### [给定原文]

• PyTorch 结构重参数化 RepVGGBlock


    在 ShuffleNet v2 中提出了轻量化网络的 4 大设计准则:

    • 输入输出通道相同时,MAC 最小
    • FLOPs 相同时,分组数过大的分组卷积会增加 MAC
    • 碎片化操作 (多分支结构) 对并行加速不友好
    • 逐元素操作带来的内存和耗时不可忽略

    近年来,卷积神经网络的结构已经变得越来越复杂;得益于多分支结构良好的收敛能力,多分支结构越来越流行

    但是,使用多分支结构的时候,一方面无法有效地利用并行加速,另一方面增加了 MAC

    为了使简单结构也能达到与多分支结构相当的精度,在训练 RepVGG 时使用多分支结构 (3×3 卷积 + 1×1 卷积 + 恒等映射),以借助其良好的收敛能力;在推理、部署时利用重参数化技术将多分支结构转化为单路结构,以借助简单结构极致的速度

    重参数化

    训练所使用的多分支结构中,每一个分支中均有一个 BN 层

    BN 层有四个运算时使用的参数:mean、var、weight、bias,对输入 x 执行以下变换:

    BN(x)=weight \cdot \frac{x-mean}{\sqrt{var}}+bias

    转化为 BN(x) = w_{bn} \cdot x +b_{bn} 的形式时:

    w_{bn}=\frac{weight}{\sqrt{var}},\ b_{bn}=bias-\frac{weight\cdot mean}{\sqrt{var}}

    1. import torch
    2. from torch import nn
    3. class BatchNorm(nn.BatchNorm2d):
    4. def unpack(self):
    5. mean, weight, bias = self.running_mean, self.weight, self.bias
    6. std = (self.running_var + self.eps).sqrt()
    7. eq_weight = weight / std
    8. eq_bias = bias - weight * mean / std
    9. return eq_weight, eq_bias
    10. bn = BatchNorm(8).eval()
    11. # 初始化随机参数
    12. bn.running_mean.data, bn.running_var.data, bn.weight.data, bn.bias.data = torch.rand([4, 8])
    13. image = torch.rand([1, 8, 1, 1])
    14. print(bn(image).view(-1))
    15. # 将 BN 的参数转化为 w, b 形式
    16. weight, bias = bn.unpack()
    17. print(image.view(-1) * weight + bias)

    因为 BN 层会拟合每一个通道的偏置,所以将卷积层和 BN 层连接在一起使用时,卷积层不使用偏置,其运算可以表示为:

    Conv(x)=w_{c}*x

    BN(Conv(x))=w_{bn}w_{c}*x+b_{bn}

    可见,卷积层和 BN 层可以等价于一个带偏置的卷积层

    而恒等映射亦可等价于 1×1 卷积:

    • 对于 nn.Conv2d(c1, c2, kernel_size=1),其参数的 shape 为 [c2, c1, 1, 1] —— 可看作 [c2, c1] 的线性层,以执行各个像素点的通道变换 (参考:PyTorch 二维多通道卷积运算方式)
    • 当 c1 = c2、且这个线性层为单位阵时,等价于恒等映射

    1×1 卷积又可通过填充 0 表示成 3×3 卷积,所以该多分支结构的计算可表示为:

    BN_{3 \times 3}(Conv_{3 \times 3}(x))=w_3*x+b_3

    BN_{1 \times 1}(Conv_{1 \times 1}(x))=w_1*x+b_1

    BN_{id}(Conv_{id}(x))=w_o*x+b_0

    y=(w_3+w_1+w_0)*x+(b_3+b_1+b_0)

    从而可以等价成一个新的 3×3 卷积 (该结论亦可推广到分组卷积、5×5 卷积)

### [所给信息]
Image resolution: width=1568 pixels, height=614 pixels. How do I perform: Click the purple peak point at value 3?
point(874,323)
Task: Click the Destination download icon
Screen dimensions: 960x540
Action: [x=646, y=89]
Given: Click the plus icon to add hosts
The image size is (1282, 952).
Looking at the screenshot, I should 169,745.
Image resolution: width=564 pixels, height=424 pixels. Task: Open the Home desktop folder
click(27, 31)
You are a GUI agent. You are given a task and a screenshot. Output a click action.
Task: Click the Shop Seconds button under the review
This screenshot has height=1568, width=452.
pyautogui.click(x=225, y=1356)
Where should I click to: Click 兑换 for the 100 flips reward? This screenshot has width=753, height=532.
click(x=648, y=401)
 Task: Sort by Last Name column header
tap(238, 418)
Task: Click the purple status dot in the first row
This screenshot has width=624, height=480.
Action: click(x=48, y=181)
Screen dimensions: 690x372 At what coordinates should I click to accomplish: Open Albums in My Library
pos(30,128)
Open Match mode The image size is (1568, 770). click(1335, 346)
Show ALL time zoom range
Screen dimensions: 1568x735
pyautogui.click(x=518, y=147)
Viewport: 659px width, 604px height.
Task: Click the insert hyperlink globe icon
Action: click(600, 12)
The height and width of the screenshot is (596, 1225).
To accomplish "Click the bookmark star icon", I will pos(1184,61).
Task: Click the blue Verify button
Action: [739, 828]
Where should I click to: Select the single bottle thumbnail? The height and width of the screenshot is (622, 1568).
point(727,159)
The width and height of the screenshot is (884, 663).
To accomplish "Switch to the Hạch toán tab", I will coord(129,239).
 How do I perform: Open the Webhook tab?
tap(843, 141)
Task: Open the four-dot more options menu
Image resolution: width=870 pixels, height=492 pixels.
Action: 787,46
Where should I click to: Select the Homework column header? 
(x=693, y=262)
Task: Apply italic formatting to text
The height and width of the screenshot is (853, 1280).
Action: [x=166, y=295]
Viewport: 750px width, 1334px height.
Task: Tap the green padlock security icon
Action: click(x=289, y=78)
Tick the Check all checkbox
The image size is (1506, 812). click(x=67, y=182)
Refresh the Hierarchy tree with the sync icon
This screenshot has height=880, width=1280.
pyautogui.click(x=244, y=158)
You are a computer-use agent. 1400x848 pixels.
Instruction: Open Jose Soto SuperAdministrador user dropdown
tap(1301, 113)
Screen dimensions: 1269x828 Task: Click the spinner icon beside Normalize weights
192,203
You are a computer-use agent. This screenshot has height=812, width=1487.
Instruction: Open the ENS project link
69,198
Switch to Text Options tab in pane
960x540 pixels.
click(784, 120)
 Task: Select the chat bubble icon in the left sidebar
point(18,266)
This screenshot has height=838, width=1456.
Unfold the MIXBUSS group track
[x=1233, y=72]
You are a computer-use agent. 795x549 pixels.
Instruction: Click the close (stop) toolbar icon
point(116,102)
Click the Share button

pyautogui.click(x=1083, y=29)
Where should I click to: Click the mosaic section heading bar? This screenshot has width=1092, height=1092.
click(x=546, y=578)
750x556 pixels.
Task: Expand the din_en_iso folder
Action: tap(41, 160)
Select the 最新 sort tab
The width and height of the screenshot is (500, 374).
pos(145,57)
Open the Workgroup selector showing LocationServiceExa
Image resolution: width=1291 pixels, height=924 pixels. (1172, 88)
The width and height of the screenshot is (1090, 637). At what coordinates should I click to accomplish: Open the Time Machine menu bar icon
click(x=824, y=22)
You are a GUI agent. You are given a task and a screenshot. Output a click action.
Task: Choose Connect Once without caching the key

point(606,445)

### [书面任务]
照原样抄写关于 RepVGG 结构重参数化的原文片段：从含有“7. eq_weight = weight”的地方开始，到“bn.bias.data = torch.rand([4, 8])”这几个字为止，一字不改。

### [书面回答]
7. eq_weight = weight / std
    8. eq_bias = bias - weight * mean / std
    9. return eq_weight, eq_bias
    10. bn = BatchNorm(8).eval()
    11. # 初始化随机参数
    12. bn.running_mean.data, bn.running_var.data, bn.weight.data, bn.bias.data = torch.rand([4, 8])